Se pudéssemos criar um ser derivado de um macaco com um ser humano, o que teríamos como resultado? O que esta “criação” poderia nos dizer? Parece que as respostas para essas perguntas estão cada vez mais próximas.

Em um novo experimento, considerado pioneiro conseguiram criar exatamente um híbrido de macaco e células humanas, existindo juntas em um embrião vivo. Um embrião quimera, ou seja, metade humano e metade animal, jamais seria possível na natureza.
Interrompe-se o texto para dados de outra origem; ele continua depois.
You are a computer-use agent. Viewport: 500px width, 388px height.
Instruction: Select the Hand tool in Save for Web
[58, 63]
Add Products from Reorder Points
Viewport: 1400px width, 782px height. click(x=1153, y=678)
Com a pesquisa, cientistas chineses buscam entender os benefícios de organismos quiméricos para estudar diversas questões biológicas que poderiam ser interessantes para nós, humanos, como por exemplo avanços no campo da medicina regenerativa. 
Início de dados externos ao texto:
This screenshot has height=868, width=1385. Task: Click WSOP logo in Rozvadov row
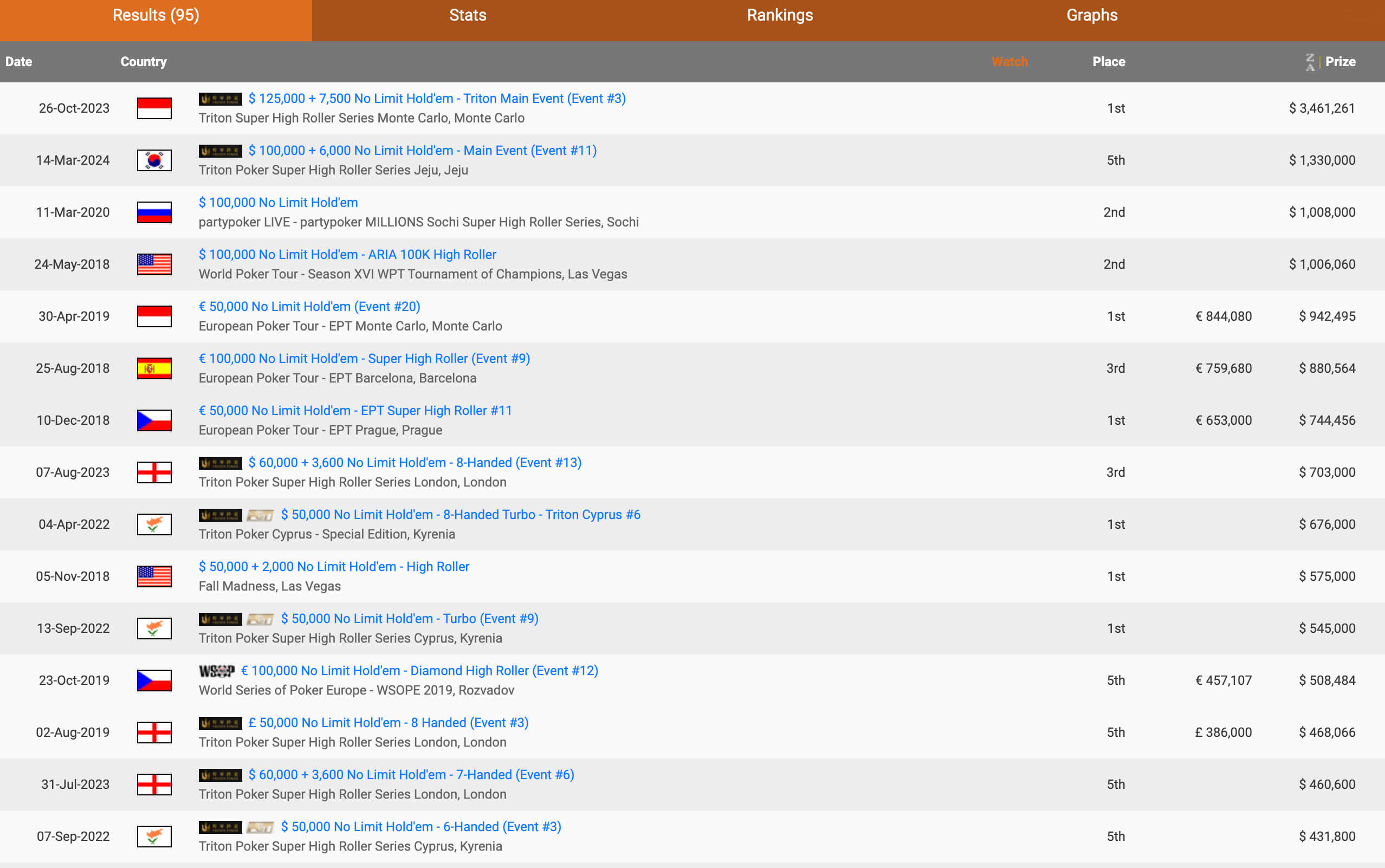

De acordo com os pesquisadores da Universidade de Ciência e Tecnologia de Kunming, na China, Juan Carlos e Weizhi Ji, o estudo consiste em injetar células-tronco humanas em embriões de macacos da espécie Macaca fascicularis, para entender como estas células poderiam existir juntas.


Segundo os especialistas, cada blastocisto, estágio inicial de um embrião, foram injetadas 25 Células-Tronco Pluripotentes Induzidas Humanas. Este tipo de célula-tronco humana é capaz de contribuir com o embrião e ajudar na formação dos tecidos que darão suporte ao seu desenvolvimento.

 

O cientista chinês Ji Weizhi, e o espanhol Juan Carlos Izpisua
O cientista chinês Ji Weizhi, e o espanhol Juan Carlos Izpisua | Reprodução/ Salk Institute
 

O experimento conseguiu com que essas células humanas conseguiram se integrar com sucesso em 132 embriões de macacos. Após 10 dias, 103 embriões quiméricos (metade humanos e metade macacos) ainda estavam vivos.
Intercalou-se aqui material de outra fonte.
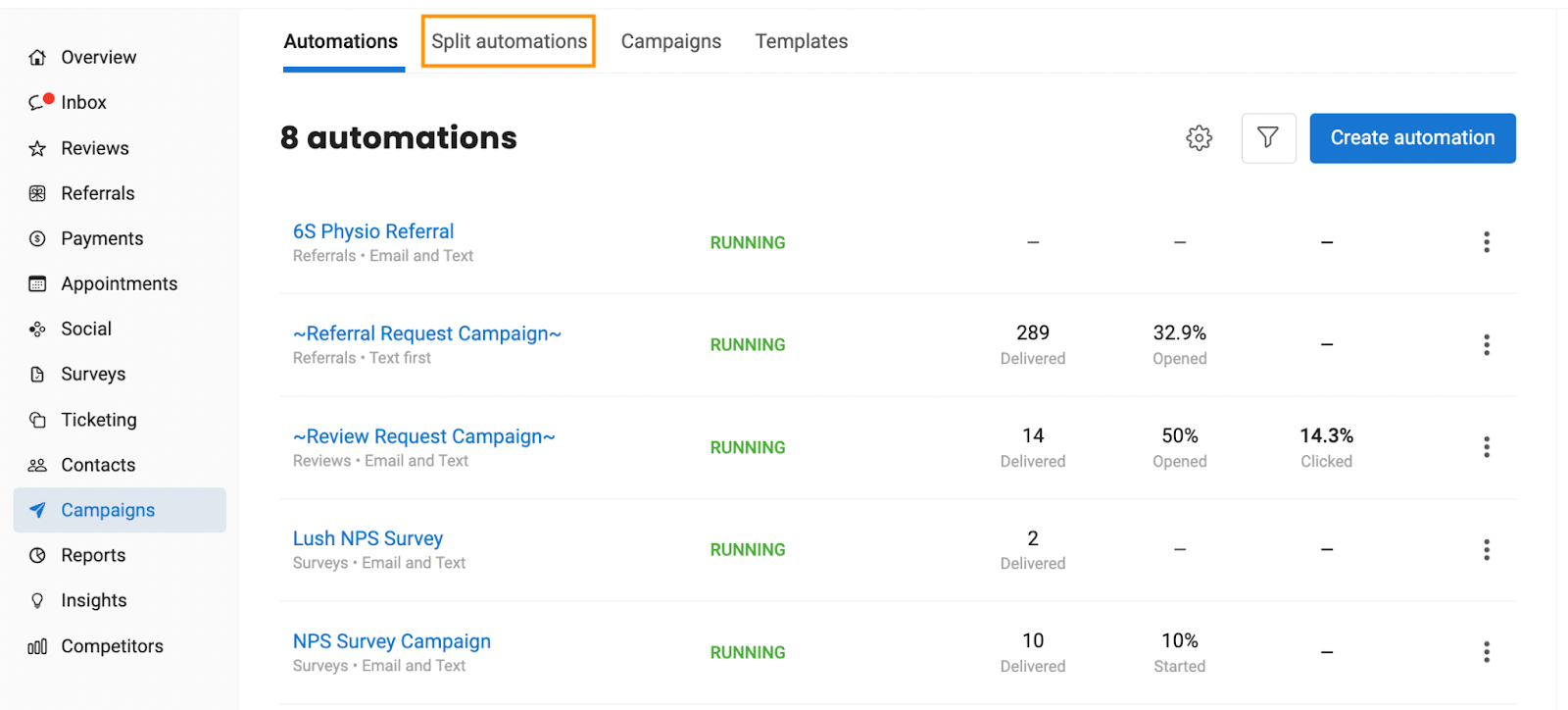Click the Competitors bar chart icon

pos(37,646)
Ainda segundo os cientistas, a taxa de sobreviventes começou a cair e a partir de 19 dias, apenas 3 embriões estavam vivos, foi quando a pesquisa foi interrompida e todos os embriões destruídos no 20º dia de acordo com os protocolos experimentais.


Em geral, esta nova tentativa mostrou uma taxa de sucesso muito maior do que os embriões porco-humanos que foram criados em 2017, mostrando maior compatibilidade entre as células de humanos e macacos.

Além disso, os cientistas sequenciaram o material genético destes embriões, o que forneceu dados e pistas inéditas sobre a comunicação celular entre seres vivos diferentes, o que pode significar uma melhor compreensão futura e maior taxa de sucesso em novos experimentos.


“Entender quais vias estão envolvidas na comunicação de células quiméricas nos permitirá possivelmente melhorar essa comunicação e aumentar a eficiência do quimerismo em uma espécie hospedeira que está mais distante do ponto de vista evolutivo para os humanos”, diz Juan Carlos, citando ao falar do seu plano de adaptar embriões humanos-porcos para fins de transplantes.